Just a few years ago, you could barely find a laptop with an AMD chip. Then, they started sprouting up in a few of the best notebooks you could buy. Now, AMD says its chips will feature in 200 different laptop models in 2022 — and with the just revealed “Mendocino,” announced at Computex 2022, it’s trying to “redefine the everyday laptop” as a budget machine with decent battery life.
We’ve no idea whether it’ll deliver on that notion, but what it’s promising sounds like a good start: a new series of Ryzen laptop chips that combine four last-gen Zen 2 CPU cores with the latest RDNA 2 graphics on TSMC’s 6nm process to deliver over 10 hours of battery life on a charge — all for a price between $399 and $699. That includes both Windows machines and Chromebooks.
Now, you’re probably wondering: what does 10 hours actually mean? It could mean anything; manufacturers quote outrageous battery life estimates all the time. But we at least have a frame of reference here: “Most people are used to four, five, six hours on a notebook in the $399 to $699 space,” says AMD technical marketing director Robert Hallock. “At a minimum, we want 10 hours out of these notebooks.”
If I’m being honest, the announcement gives me a little bit of déjà vu — a decade ago at the very same Computex tradeshow, AMD was similarly trying to pitch a quad-core chip with better battery life and better graphics as the way to stop being seen as the cheapo alternative to Intel.
But back then, laptop manufacturers didn’t take the company seriously. Now, it’s clear the company has clout as those manufacturers introduce laptop after AMD powered laptop. That includes one AMD says has the longest battery life ever measured on a recent benchmark (the HP Elitebook 865 G9, of which one particular configuration managed 26.1 hours of battery life on MobileMark 2018), and an array of new gaming machines with both AMD CPUs and AMD graphics, which it’s branded “AMD Advantage.”

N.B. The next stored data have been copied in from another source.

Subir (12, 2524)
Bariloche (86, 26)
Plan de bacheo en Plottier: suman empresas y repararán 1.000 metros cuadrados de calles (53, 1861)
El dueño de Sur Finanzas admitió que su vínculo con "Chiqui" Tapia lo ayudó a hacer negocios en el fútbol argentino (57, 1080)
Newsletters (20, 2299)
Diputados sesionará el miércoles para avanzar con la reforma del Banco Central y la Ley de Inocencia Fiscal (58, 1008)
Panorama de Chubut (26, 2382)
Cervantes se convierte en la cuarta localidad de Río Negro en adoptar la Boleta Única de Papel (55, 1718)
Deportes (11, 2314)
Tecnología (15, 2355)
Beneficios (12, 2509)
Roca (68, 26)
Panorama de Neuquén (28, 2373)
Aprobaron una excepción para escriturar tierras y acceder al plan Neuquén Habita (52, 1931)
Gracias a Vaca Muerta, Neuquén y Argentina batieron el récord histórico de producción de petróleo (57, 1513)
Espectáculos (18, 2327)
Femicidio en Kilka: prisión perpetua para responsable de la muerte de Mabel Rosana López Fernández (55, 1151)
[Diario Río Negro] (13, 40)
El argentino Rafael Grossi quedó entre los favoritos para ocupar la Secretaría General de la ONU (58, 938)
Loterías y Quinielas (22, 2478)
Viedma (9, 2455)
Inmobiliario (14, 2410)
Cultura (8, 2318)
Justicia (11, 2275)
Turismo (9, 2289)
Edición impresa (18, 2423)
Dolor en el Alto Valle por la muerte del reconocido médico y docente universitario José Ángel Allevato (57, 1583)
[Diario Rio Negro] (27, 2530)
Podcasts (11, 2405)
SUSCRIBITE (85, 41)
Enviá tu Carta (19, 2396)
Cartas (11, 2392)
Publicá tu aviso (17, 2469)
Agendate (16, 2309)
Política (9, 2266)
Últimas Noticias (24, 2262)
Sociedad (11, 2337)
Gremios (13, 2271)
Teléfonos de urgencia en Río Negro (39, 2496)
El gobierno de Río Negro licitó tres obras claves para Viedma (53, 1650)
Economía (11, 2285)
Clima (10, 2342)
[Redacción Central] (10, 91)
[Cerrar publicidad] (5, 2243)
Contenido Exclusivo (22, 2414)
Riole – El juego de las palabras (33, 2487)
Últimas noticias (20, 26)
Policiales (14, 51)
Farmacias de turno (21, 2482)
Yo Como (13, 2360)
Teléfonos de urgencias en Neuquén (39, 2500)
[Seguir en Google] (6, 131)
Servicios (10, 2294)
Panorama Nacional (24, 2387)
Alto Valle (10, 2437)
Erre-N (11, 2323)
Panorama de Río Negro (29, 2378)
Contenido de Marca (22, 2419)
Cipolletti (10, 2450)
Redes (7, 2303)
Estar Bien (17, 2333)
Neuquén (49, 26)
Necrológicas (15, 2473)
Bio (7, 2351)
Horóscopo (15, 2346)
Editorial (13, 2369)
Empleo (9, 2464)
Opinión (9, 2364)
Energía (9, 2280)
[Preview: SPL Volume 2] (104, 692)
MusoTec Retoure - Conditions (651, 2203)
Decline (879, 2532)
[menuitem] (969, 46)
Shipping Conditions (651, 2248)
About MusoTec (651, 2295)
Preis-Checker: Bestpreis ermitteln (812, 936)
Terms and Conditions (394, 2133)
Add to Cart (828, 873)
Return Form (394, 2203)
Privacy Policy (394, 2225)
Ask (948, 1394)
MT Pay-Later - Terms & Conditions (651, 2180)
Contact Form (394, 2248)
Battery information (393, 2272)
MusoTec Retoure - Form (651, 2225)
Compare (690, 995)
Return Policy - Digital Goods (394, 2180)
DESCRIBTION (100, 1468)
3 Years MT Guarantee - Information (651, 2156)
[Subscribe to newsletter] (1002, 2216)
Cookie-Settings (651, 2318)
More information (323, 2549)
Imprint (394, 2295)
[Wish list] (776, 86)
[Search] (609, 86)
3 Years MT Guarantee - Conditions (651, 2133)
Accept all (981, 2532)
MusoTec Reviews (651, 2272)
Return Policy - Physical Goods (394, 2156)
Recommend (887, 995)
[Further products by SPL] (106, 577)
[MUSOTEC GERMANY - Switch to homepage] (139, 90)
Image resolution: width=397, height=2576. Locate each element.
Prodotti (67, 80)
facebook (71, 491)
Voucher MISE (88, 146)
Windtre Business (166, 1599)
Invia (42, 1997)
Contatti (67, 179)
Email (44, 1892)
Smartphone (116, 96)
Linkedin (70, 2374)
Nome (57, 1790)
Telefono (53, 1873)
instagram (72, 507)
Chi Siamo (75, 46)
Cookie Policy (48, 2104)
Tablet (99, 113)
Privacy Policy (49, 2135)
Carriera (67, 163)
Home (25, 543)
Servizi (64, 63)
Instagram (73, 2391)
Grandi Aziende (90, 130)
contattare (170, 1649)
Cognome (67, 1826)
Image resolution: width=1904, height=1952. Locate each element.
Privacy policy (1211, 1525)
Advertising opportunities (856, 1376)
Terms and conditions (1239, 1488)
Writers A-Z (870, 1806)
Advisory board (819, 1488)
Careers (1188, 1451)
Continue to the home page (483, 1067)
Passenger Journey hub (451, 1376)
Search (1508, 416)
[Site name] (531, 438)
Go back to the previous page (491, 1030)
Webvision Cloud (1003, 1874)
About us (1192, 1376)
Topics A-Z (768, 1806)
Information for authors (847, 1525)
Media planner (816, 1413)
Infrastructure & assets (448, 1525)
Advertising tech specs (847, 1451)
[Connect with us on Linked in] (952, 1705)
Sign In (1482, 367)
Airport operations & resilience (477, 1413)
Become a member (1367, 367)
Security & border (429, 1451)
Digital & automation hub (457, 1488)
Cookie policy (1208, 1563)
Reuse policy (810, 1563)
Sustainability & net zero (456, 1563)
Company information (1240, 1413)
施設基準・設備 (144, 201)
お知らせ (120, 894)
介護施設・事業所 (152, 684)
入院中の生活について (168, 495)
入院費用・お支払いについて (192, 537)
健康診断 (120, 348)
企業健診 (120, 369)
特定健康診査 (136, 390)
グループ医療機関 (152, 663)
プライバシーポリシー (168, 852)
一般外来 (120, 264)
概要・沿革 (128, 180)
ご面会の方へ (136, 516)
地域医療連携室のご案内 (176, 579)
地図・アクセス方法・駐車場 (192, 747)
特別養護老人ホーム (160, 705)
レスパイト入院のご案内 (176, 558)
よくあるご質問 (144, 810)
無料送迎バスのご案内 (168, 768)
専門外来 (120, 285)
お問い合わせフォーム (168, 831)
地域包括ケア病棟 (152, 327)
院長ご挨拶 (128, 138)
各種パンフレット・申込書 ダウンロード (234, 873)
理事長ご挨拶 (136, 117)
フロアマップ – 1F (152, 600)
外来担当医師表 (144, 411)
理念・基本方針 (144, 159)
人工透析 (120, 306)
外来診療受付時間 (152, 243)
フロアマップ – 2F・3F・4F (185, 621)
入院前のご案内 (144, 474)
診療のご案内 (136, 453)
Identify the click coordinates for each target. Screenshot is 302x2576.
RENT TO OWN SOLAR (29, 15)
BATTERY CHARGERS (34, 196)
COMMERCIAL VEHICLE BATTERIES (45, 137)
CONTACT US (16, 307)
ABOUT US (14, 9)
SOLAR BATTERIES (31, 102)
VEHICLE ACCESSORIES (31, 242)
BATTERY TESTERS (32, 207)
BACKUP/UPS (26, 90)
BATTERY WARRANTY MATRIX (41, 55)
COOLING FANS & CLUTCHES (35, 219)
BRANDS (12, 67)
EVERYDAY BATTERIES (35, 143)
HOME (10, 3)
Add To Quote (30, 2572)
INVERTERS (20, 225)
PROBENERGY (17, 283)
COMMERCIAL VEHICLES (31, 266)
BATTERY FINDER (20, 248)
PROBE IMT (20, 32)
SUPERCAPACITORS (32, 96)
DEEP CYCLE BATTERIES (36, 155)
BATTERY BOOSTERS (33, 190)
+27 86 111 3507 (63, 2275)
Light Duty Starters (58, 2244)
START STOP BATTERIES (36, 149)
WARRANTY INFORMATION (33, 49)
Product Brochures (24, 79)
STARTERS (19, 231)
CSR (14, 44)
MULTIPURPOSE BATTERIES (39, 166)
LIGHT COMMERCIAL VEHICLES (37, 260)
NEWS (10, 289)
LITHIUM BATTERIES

One of those catches the eye: Corsair is pulling a Razer this year by launching its first-ever gaming laptop, the Corsair Voyager — an AMD exclusive.
It’s the “first laptop ever designed to be a truly mobile streaming solution,” says AMD gaming boss Frank Azor, thanks in part to a secondary touchscreen that acts like an Elgato Stream Deck you can easily take on the go. (Corsair bought both Elgato and Origin PC a few years back.) The main display is a 16-inch, 240Hz panel with FreeSync Premium.
There’s also a new 16-inch Lenovo Legion Slim 7 with a 99.99Wh battery at 17mm thick, a non-slim version that has force sensors built into its WASD keys, and a new version of the HP Omen 16 that, while mostly identical physically, is the first laptop to ship with a feature called AMD SmartShift Eco that can automatically shift to integrated graphics for longer battery life in a game — 60 percent longer in League of Legends, they claim.
The fine print does suggest AMD cheated a tad there, though, dropping the graphics down to medium and setting the laptop to “Best Battery” mode (compared to high spec and “Best Performance”) to get that result.
Similarly, AMD touts earlier in the presentation that the 2.2-pound ultralight Asus ZenBook S13 “can play triple-A games at 60fps average at 1080p” using Godfall as one example, but the fine print shows that AMD ran Godfall at low settings and with FidelityFX Super Resolution turned on — so it wasn’t really rendering a native 1080p. (FSR definitely has its uses, though.)
Still, if an ultrathin laptop like the Lenovo Yoga Slim 7 Pro X can get the numbers you see below, even at low spec, that seems like a pretty decent result.
This one’s got an AMD Ryzen 6800HS and Radeon 680M graphics inside, similar to the chip that Steam Deck rivals will bring to their handheld gaming PCs starting later this year. Hopefully we’ll be able to test a number of these claims before then.